Why didn’t you choose to live up in the Hollywood Hills? she asks. You could get a place anywhere. Why here, overlooking the back of some hotel?
You didn’t choose the Hollywood Hills, you explain in the wet afterglow with the jets purring low, because up there, a box to live in costs five times as much and the drive down takes forever.
You didn’t choose to live in the hills because of money?
And a long drive, you say, defending yourself, caressing her.
Where do you have to run to? she says. You work at home. You could sit all day in a tub on a roof deck on Mulholland that overlooks the ocean and wisecrack about vinegar.
Who’s wisecracking now? Believe me, I did the smart thing.
She smiles. But not the beautiful thing.
You want to drive into the mountains, Josephine? You offer her the hills, the canyons, Zuma Beach, and all the music other men have made if she will love you.
All she wants is your body.
Sometimes you act as if that’s all you’ve come for, you say in jest.
How do you know it’s not all I’ve come for, she says.
In jest?
She whispers she’s been starved for tenderness. There’s no time to waste.
You recall to her Ben Johnson’s lament over the brevity of human life. “O for an engine to keep back all clocks.”

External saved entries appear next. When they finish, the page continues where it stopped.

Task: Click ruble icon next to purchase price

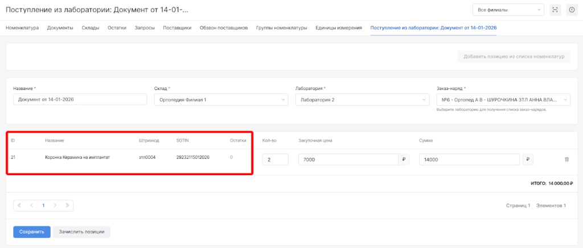Action: pyautogui.click(x=404, y=160)
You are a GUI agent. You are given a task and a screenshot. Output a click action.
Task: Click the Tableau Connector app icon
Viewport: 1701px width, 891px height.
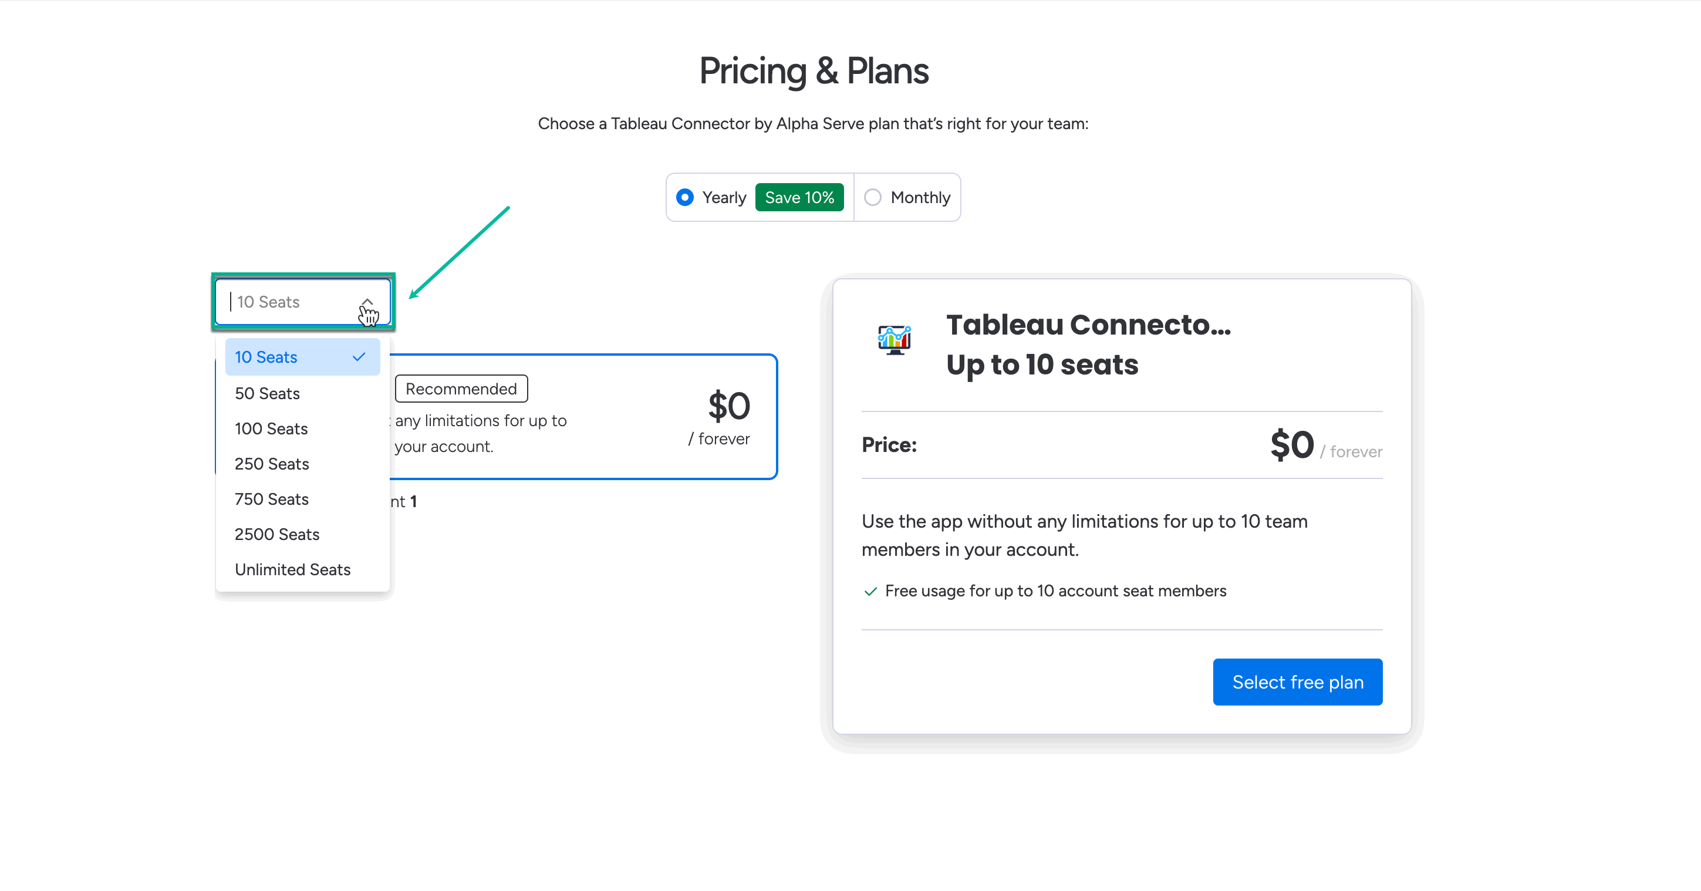(x=894, y=341)
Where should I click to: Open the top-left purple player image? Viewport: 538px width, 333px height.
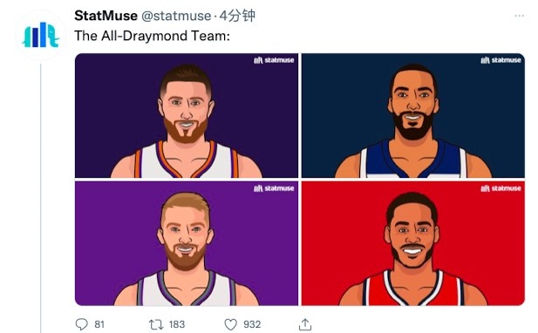pyautogui.click(x=187, y=115)
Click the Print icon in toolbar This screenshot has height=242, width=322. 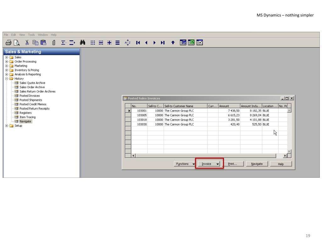8,43
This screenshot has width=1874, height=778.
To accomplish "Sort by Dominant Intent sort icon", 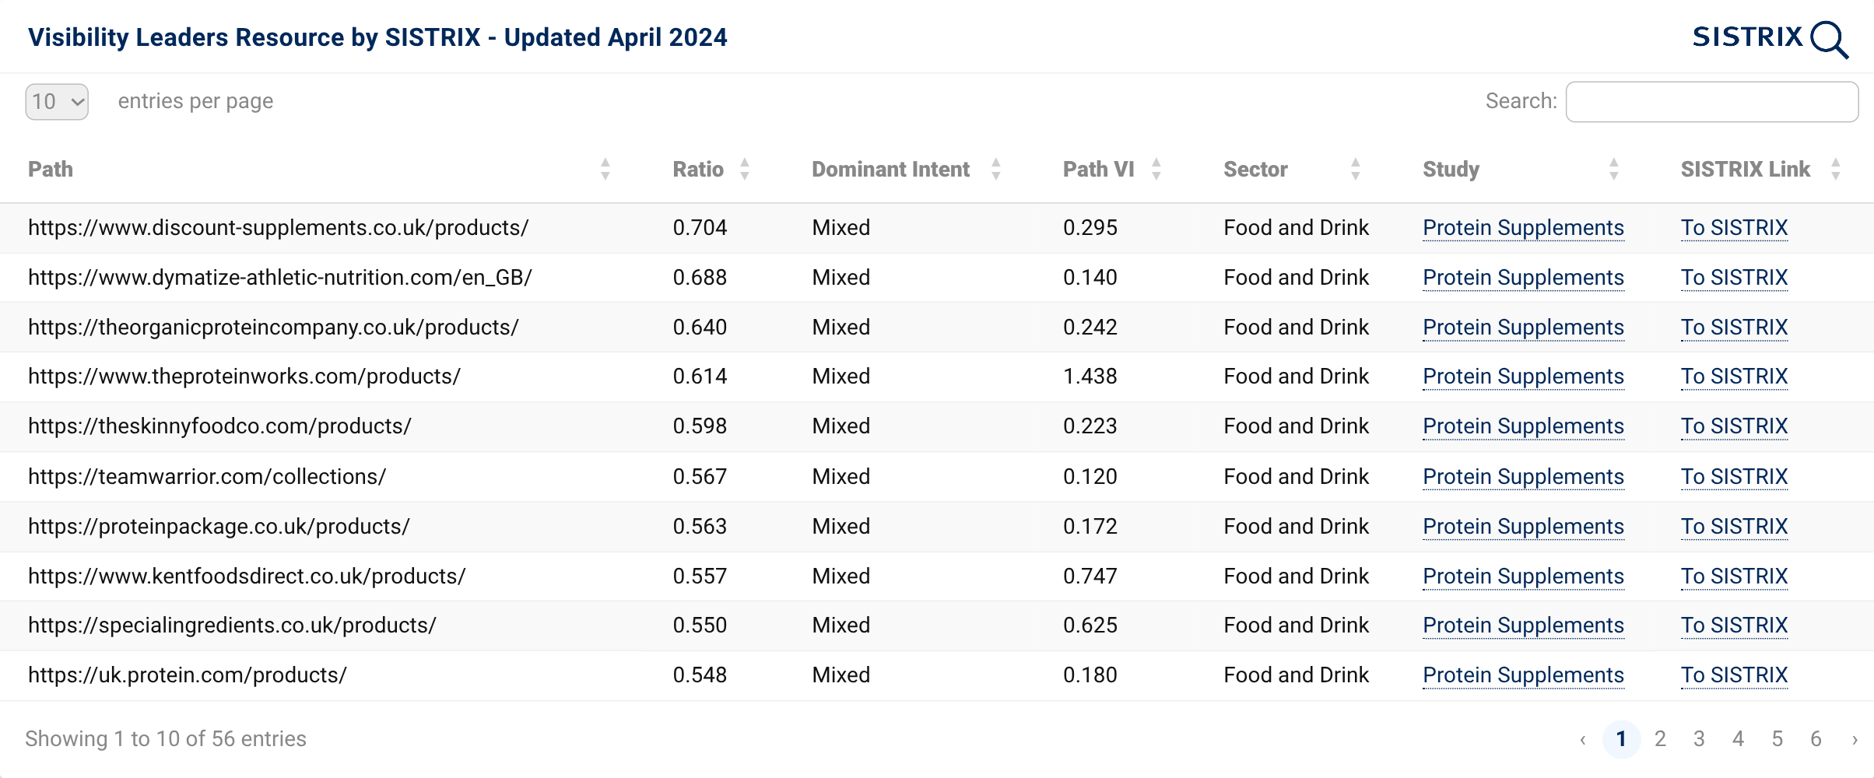I will point(996,169).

She disagrees. There is nothing brief about you, she says, as she stands before you naked, her bouncy breasts to seduce you, her lips to relieve you, her hips to receive you and maybe one day to give you children (her joke, not yours, and you’re less terrified by it than you should be). She wants tenderness from you? You’re as gentle as your brute nature will allow. She wants the beast in you? Her wish is your command.

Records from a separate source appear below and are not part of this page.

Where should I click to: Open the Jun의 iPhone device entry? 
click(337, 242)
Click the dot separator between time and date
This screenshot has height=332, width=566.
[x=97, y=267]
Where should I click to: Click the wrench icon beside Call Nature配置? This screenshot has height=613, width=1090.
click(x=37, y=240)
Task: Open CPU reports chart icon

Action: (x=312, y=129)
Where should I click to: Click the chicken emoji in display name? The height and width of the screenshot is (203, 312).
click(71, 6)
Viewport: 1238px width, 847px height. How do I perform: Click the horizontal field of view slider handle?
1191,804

Julian, I barely know you and yet I feel like I’ve known you forever. How can that be?
You have no answers. You were blinded from the start. A comet has crashed to earth.
You forget to go to Whole Foods, forget your friends, the newsletters, the bills, the store, the lock-ups to scour, the trucks to rent. You forget everything. It’s like you left your past behind when you met her.

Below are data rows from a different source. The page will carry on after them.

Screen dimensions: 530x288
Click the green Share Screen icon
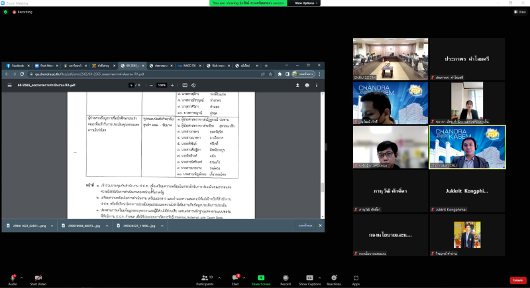(x=260, y=277)
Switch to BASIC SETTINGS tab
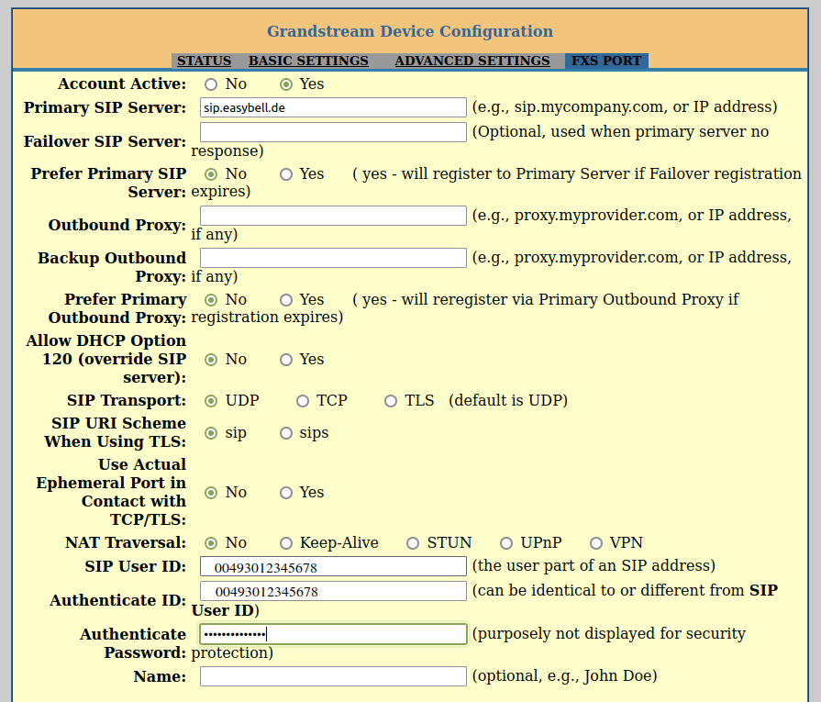821x702 pixels. (308, 61)
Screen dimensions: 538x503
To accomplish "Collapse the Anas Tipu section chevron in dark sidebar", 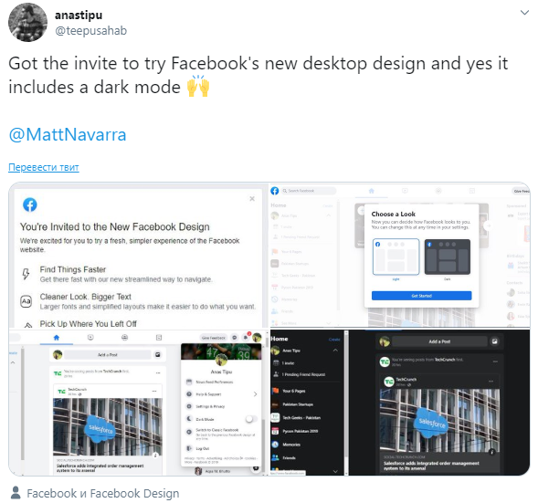I will click(x=335, y=351).
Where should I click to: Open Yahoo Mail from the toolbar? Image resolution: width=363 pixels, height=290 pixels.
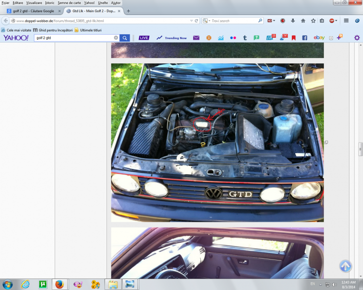(x=196, y=38)
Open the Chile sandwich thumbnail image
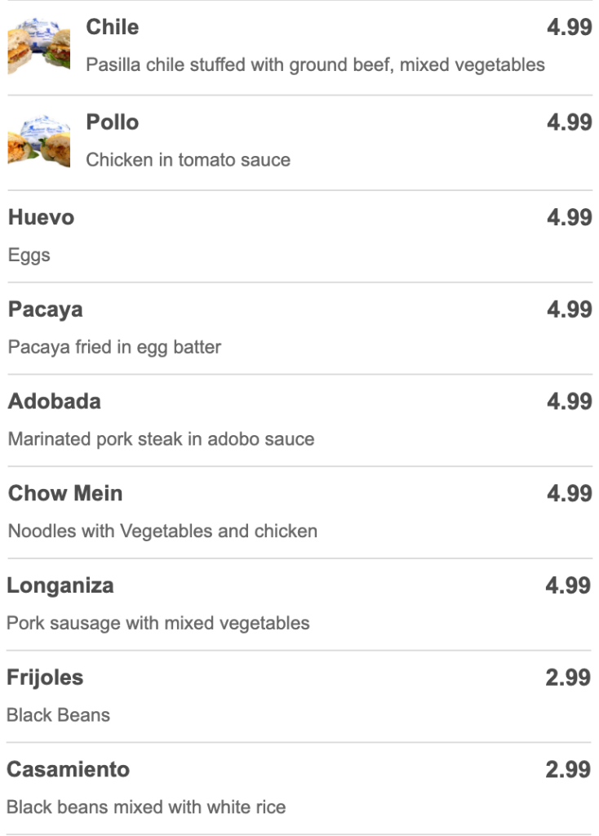 (39, 46)
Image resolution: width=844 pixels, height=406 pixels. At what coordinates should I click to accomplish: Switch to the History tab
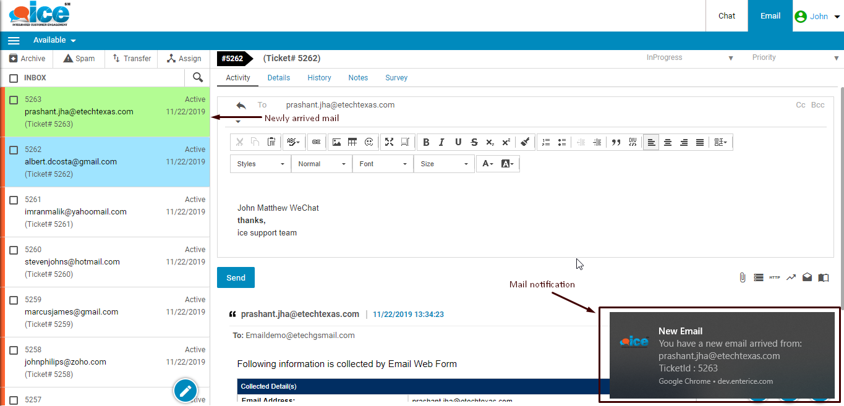click(x=319, y=78)
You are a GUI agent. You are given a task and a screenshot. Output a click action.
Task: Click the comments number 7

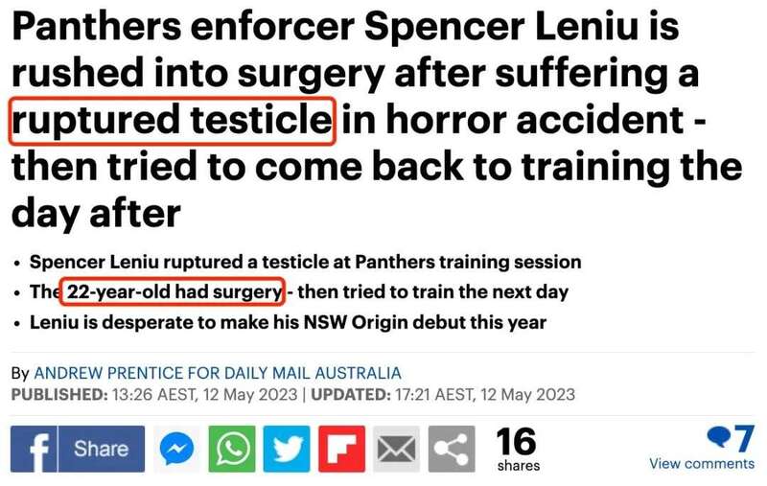click(744, 439)
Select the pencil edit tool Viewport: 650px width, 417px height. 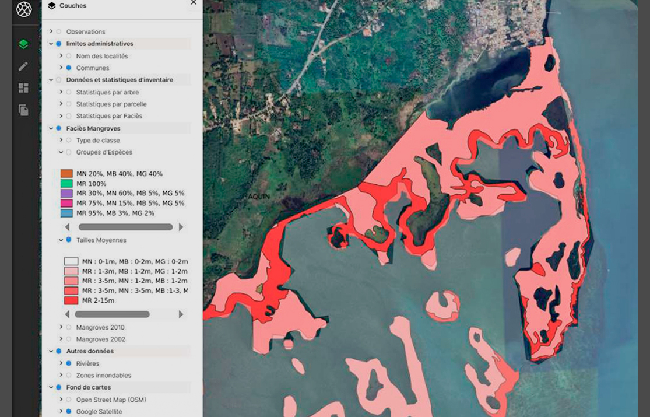pos(23,66)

She is hungry? You feed her. She is thirsty? You give her wine. She wants music from you? You sing to her about Alfred’s coffee and sweet corn ravioli at Georgio Baldi. You kiss her throat. You’ve wanted to kiss her for so long, you say. She laughs. Yes, Jules, it must’ve felt like the longest twenty-four hours of your life.
You offer to take her to Raven’s Cry at Whisky a Go Go, but not before you buy her the best steak burrito on Vine, and she says how do you know so much about food and love and how to make a girl happy, and you reply, not a girl—you. You two stay in for love, you go out for food. So how about that Whisky a Go Go, Josephine? Ninth Plague and Kings of Jade are playing. Tino and the Tarantulas are going to rock the house. But she wants love from you, and she’d like it to the rhythm of the mad beat music. Are you going to make me feel it, she cries.
Yes. You’re going to make her feel it.
Oh, Jules, she says, her arms wrapped around you, pressing you to her heart. Beware the magician, we say in the sideshows, he’s here only as a diversion. Do not let him into your circle. Boy, you did some magic trick on me. You drew me in with your irresistible indifference, and now you’re like flypaper.
Who is indifferent? he says. She must mean a different Jules.
When did you first want to kiss me? she asks. You tell her it was when she revealed herself to you in the crimson footlights at The Invention of Love. You have not let the first day, the first hour, the first moment of meeting her come and go. You knew. You knew it from the start. Your soul lay open to her as she now lies open to you.